The HIPAC authors claim that the complexity of the trie-lookup is O(log log N),
where N is the size of the search-space. For IPv4, (and log == log2), this would
be 5. The complexity of this way of filtering is not related to the amount of
rules stored in the trie, which makes it very fast for a large ruleset.
I don't understand the (apparently) complicated datastructure used for this in
HIPAC, or how it results in O(log log N) complexity, so I have formulated
another theory which should perform about the same.
HPPC (High Performance Packet Classification)
---------------------------------------------
Just like in HIPAC, I would like to refer to rules from a (radix) tree, indexed
by a specifier. Every level in this tree will split up the searchspace in 256
pieces, unless no nodes are stored below it. For IPv4 IP addresses, this means
an IP can be looked up by splitting it in 4 bytes, and using each of the bytes
as an index into an array at each level of the tree.
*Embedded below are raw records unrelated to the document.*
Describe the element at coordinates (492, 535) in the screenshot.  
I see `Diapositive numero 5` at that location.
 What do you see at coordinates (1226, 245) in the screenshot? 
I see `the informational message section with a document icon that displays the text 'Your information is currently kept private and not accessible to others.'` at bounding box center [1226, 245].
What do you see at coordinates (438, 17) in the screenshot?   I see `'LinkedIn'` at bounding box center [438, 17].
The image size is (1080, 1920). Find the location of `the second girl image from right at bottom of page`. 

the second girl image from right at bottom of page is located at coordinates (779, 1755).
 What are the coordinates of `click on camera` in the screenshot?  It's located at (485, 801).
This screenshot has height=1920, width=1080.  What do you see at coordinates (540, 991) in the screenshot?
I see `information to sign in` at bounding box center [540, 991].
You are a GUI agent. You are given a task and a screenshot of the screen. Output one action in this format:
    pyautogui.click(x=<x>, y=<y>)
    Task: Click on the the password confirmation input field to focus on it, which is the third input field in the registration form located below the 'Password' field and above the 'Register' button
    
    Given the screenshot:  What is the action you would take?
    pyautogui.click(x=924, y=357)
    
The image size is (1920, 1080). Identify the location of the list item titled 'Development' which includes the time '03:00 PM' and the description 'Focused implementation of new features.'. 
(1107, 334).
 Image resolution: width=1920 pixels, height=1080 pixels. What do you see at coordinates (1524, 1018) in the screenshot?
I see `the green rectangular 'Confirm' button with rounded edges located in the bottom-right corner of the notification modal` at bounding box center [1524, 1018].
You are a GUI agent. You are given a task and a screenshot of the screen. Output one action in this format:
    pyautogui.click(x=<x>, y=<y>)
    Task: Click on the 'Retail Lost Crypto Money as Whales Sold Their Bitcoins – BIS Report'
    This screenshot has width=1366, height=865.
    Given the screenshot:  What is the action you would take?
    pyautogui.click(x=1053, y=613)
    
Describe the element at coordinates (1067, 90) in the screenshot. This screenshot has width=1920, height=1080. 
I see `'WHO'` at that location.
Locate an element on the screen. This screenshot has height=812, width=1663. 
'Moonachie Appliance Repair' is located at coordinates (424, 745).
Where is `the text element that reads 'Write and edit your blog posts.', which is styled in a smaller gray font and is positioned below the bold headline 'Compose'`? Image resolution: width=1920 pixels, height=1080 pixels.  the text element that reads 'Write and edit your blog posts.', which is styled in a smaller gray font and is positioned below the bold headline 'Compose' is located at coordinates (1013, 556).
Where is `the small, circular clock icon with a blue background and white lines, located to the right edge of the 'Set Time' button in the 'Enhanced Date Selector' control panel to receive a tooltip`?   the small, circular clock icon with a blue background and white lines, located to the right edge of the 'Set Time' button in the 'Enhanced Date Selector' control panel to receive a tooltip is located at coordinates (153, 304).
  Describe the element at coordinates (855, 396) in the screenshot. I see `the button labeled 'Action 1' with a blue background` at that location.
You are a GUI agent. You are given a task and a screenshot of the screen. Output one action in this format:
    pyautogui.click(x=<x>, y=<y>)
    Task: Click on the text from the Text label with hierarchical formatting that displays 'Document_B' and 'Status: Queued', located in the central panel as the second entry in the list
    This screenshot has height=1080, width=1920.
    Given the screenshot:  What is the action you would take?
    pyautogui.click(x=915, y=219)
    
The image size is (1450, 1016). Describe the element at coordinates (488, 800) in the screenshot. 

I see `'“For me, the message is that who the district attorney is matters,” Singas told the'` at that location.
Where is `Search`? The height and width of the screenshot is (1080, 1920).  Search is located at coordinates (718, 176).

The complexity of this is O((log N) / 8), with N being 2^32, and is the fastest
and simplest way of looking up an IP address I can imagine without using alot of
memory.
Just like HIPAC, intersecting the lists of those lookups results in the final
list of rules to consider for that packet.
The same technique can be used to lookup port numbers (2 levels), mac-addresses
(6 levels), IPv6 addresses (16 levels) or pretty much anything else.
My questions:
Is anything like this already in the works ?
Would it be useful ?
Are there any technical reasons why this should not be implemented the way I'd
like to do it ?
kind regards,
-- Steven
I'm a user of nf-HIPAC (http://www.hipac.org) and I've tried to monitor it's
progress into the main kernel tree. Unfortunately, the work on nf-HIPAC seems to
have stopped. The last update of the website is from November 8th 2005, which
is almost 2 years ago.
Unless there is some work being done on integrating HIPAC with iptables (or
xtables), I would like to give this a go.
The main problem I see with this right now is that the patch is way too big to
analyze and rework (at least for me). So instead, I would like to reimplement
everything from scratch and integrate it with iptables from the very start.
Both these situation sketches are based on my (currently) narrow perception of
how things seem to work:
current situation
-----------------
For every packet traversing a chain, all rules are evaluated untill one reaches
a terminal decision. The worst case scenario is that no rules in the chain
match and all of them need to be traversed.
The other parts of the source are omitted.